Open access to National GIS data

A corollary to Jeff Thurston's grammatically challenged geospatial thought for the day:

Let’s be clear: If government pays for geodata, then makes it available for free. Then it is not free. You ARE paying for it.

is this:

If you're paying for it, you own it, and should have the right to unfettered access to unclassified portions of it.

The National Institute of Health mandates open access to the published results of science it funds. Similar open access to all publicly funded research is currently the 12th ranked suggestion to Obama's future CTO. An equivalent policy for National GIS data is in my opinion, a must. I don't mean access to a service endpoint, I mean access to shapefile downloads.

I believe I will write my new Senator, Mark Udall (do I ever love typing that phrase!), and see if he's interested in doing something about it.

Update (2009-01-16): related, more thoughtful post here.

Update (2009-01-28): more from Sean Gorman and Paul Ramsey.

Comments

Re: Open access to National GIS data

Author: Kirk

I don't think I'd like for the public to have access to precise locations of archaeological sites, would you?

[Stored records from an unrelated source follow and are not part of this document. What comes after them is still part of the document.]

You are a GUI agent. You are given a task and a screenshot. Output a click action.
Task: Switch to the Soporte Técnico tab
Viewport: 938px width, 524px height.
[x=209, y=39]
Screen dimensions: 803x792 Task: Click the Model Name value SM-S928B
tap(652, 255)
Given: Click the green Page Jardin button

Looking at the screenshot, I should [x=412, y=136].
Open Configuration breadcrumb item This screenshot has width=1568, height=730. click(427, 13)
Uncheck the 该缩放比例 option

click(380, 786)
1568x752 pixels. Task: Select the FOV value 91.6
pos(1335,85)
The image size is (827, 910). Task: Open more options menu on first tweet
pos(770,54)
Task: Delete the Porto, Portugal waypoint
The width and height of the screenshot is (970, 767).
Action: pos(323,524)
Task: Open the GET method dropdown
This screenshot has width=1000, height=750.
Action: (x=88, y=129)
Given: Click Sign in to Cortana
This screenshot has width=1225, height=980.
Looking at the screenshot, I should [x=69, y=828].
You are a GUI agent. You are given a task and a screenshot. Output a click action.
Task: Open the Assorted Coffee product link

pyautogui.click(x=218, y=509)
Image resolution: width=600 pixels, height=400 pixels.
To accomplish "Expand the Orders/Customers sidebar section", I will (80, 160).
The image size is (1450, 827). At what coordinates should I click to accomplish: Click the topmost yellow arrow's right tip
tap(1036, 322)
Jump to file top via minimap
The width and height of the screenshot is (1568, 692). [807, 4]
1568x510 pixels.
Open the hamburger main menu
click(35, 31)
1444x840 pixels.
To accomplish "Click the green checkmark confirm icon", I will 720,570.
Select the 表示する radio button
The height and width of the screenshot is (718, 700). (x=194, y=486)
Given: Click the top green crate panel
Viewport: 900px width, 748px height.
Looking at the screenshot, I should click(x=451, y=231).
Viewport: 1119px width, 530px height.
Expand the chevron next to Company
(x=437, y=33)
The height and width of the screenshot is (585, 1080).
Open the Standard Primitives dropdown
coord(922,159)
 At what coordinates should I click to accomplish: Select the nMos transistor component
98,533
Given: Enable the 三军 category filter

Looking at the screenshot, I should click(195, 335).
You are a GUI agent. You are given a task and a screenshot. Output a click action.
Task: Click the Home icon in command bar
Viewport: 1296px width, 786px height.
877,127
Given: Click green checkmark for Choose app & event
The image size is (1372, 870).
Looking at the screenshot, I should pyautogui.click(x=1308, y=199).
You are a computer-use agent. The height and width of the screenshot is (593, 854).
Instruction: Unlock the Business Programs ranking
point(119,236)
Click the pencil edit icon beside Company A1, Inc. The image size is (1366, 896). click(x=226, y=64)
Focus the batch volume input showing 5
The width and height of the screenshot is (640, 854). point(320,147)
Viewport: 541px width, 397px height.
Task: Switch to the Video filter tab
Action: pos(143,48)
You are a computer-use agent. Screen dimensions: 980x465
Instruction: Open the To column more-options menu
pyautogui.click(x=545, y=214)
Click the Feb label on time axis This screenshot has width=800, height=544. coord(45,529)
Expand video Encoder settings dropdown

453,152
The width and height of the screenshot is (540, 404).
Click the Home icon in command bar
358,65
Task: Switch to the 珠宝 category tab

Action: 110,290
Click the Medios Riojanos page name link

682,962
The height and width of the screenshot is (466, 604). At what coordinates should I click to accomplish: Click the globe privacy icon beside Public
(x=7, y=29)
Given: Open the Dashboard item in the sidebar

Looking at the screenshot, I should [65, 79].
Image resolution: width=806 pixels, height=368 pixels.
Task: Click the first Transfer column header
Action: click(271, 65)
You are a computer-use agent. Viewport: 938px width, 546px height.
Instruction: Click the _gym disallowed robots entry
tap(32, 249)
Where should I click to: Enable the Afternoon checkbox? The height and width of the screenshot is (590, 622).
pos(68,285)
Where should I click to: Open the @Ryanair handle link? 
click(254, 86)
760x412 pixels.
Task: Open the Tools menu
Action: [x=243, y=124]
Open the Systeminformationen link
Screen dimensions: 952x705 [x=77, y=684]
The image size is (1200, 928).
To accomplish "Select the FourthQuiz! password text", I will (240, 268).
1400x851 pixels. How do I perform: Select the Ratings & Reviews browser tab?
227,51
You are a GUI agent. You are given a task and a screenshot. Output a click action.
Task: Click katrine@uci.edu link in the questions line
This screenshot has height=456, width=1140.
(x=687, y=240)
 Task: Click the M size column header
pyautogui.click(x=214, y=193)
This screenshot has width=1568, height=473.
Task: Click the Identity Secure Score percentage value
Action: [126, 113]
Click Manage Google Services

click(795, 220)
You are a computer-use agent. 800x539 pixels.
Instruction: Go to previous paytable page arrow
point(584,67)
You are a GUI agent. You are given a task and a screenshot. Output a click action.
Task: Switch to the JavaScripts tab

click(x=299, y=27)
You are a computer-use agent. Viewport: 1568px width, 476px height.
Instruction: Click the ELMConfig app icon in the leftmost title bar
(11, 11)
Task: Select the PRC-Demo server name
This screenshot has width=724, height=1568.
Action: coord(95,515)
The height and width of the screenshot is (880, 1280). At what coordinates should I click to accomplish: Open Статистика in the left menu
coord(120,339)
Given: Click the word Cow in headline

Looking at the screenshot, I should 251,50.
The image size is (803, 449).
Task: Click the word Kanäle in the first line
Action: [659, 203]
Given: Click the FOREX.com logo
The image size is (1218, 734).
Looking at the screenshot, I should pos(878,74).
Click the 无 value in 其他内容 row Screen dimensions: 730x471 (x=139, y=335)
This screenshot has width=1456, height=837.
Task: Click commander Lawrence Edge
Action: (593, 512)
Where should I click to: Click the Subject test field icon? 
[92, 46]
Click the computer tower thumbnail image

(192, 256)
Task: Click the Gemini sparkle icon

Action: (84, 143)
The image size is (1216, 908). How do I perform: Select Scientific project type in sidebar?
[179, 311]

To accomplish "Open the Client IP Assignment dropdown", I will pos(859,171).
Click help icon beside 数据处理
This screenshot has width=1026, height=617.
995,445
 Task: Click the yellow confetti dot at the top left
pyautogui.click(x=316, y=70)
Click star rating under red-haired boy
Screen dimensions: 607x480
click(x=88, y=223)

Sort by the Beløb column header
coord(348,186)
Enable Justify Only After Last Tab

Re: Open access to National GIS data

Author: Eric Wolf

I guess people don't read before they make suggestions. The Obama platform specifically cited increased access to Government information as an important goal of his administration. And open access is generally the norm at the USGS. I believe it is by law that USGS-collected data cannot be copyrighted and is free (libre) for any use. Unfortunately, there are so many snafus related to the free (gratis) problem that the bureaucrats get stuck in a tailspin. The past eight years, the Department of Interior has operated under a mantra of "we must become like a commercial operation" because, as we all know, the market is always right... right? We also have the technical issue of USGS data is not in shapefile format because of the magnitude of the data and the diversity of the data types. Most of the data is stored as custom geodatabases, sometimes centralized but frequently distributed. Providing service endpoints is easier than shapefiles, especially for the centralized geodatabases - all we have to do is front-end the database with the appropriate protocol. The Seamless server (http://seamless.usgs.gov/website/seamless/viewer.htm) already provides shapefile downloads. But because of the way the data is stored at the USGS, it must first be extracted from the databases and then turned into a shapefile. The debate, really, is: would you rather the USGS spend your tax dollars maintaining a database structure (i.e., independent shapefiles like "transportation for Colorado") that doesn't fit the Survey's own internal needs for its mission of furthering environment science? In the past, the USGS charged for data delivery to help compensate for this difference between internal and external data format needs. Of course, if you take this to the next step, you get the FGDC and SDTS. I won't embarrass myself by going there... I'd suggest, in addition to righting Udall, also CC: that other famous Colorado politician, Ken Salazar, the incoming Secretary of the Interior. Salazar's role is in interpreting administrative guidelines into policy for the USGS and the rest of the DOI.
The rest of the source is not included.